*Task requirements*.
Make an exact copy of the entries, and keep any pictures out of it.

** Information given follows **

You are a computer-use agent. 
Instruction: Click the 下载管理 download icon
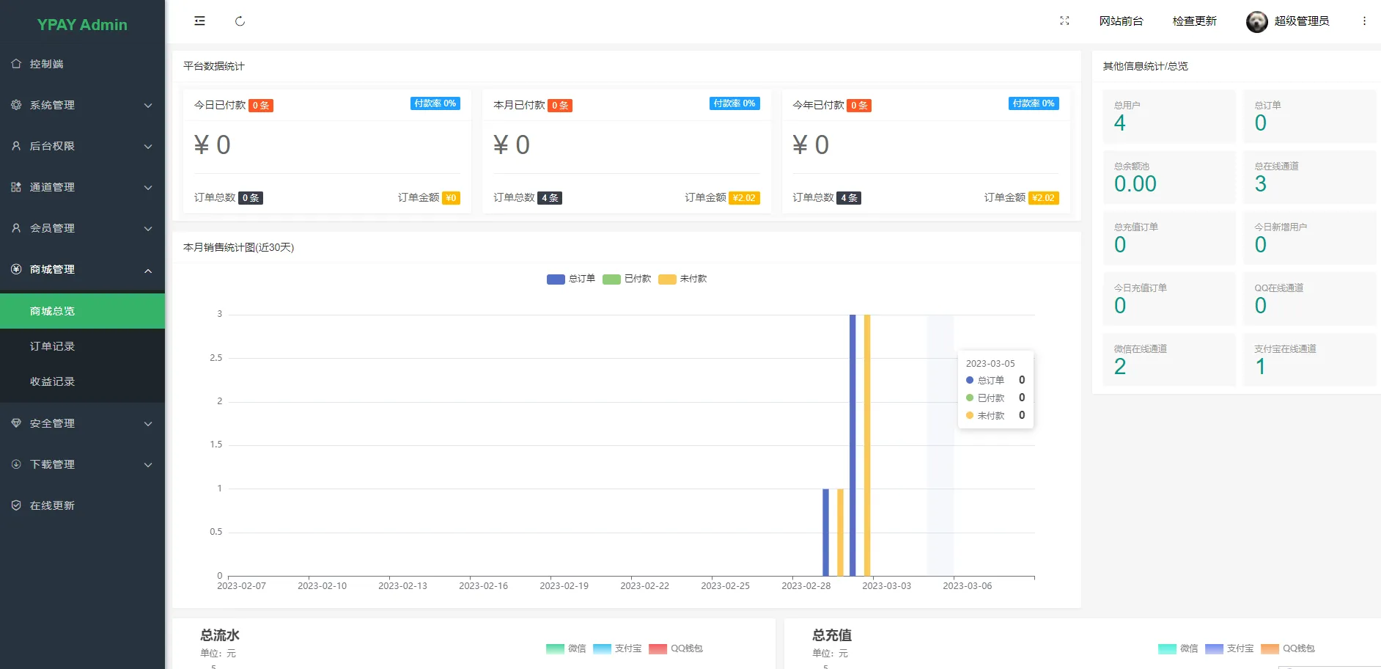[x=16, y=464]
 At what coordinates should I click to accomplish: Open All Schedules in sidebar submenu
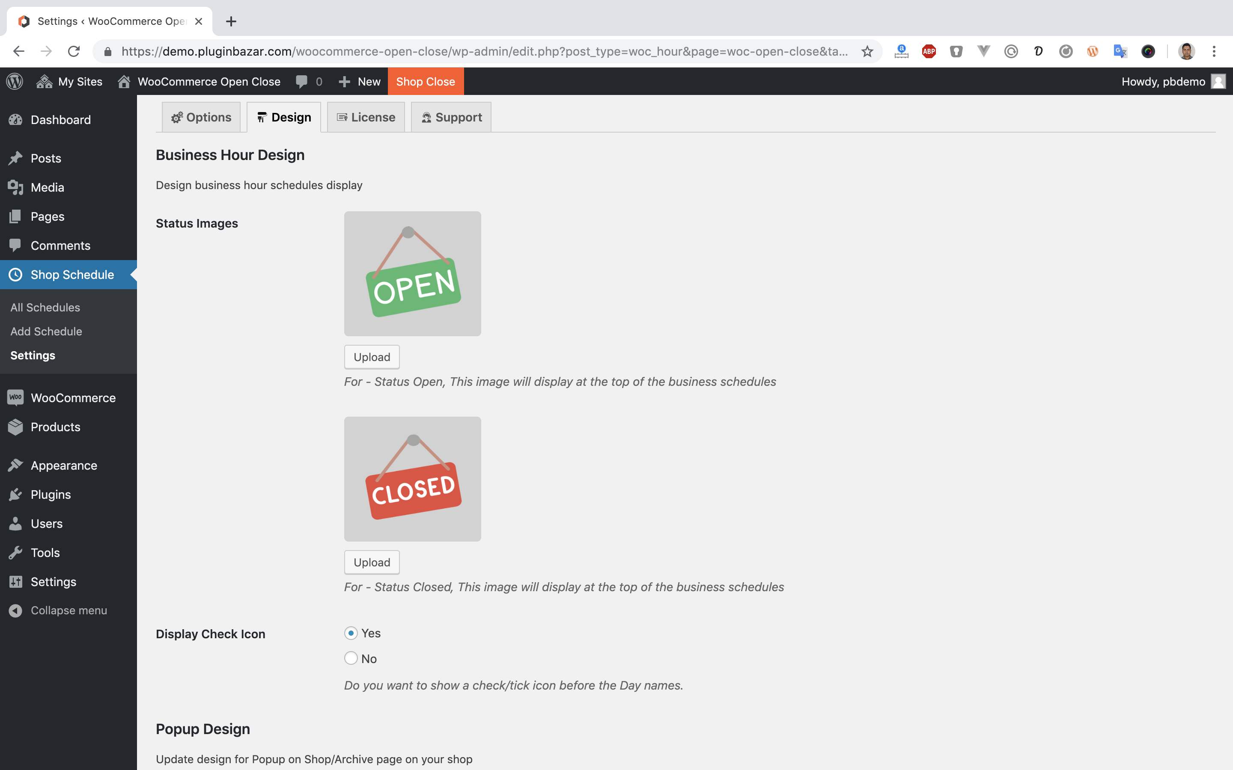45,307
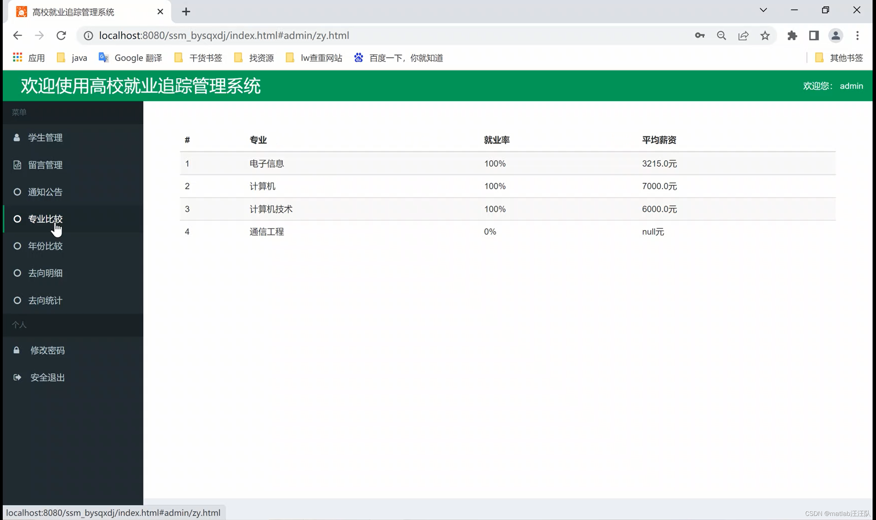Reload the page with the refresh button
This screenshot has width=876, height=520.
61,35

** End of Information given **

*Output for this exercise*.
You are a computer-use agent. 
Instruction: Click the 下载管理 download icon
[x=16, y=464]
 At what coordinates should I click to accomplish: Open All Schedules in sidebar submenu
45,307
Reload the page with the refresh button
This screenshot has width=876, height=520.
61,35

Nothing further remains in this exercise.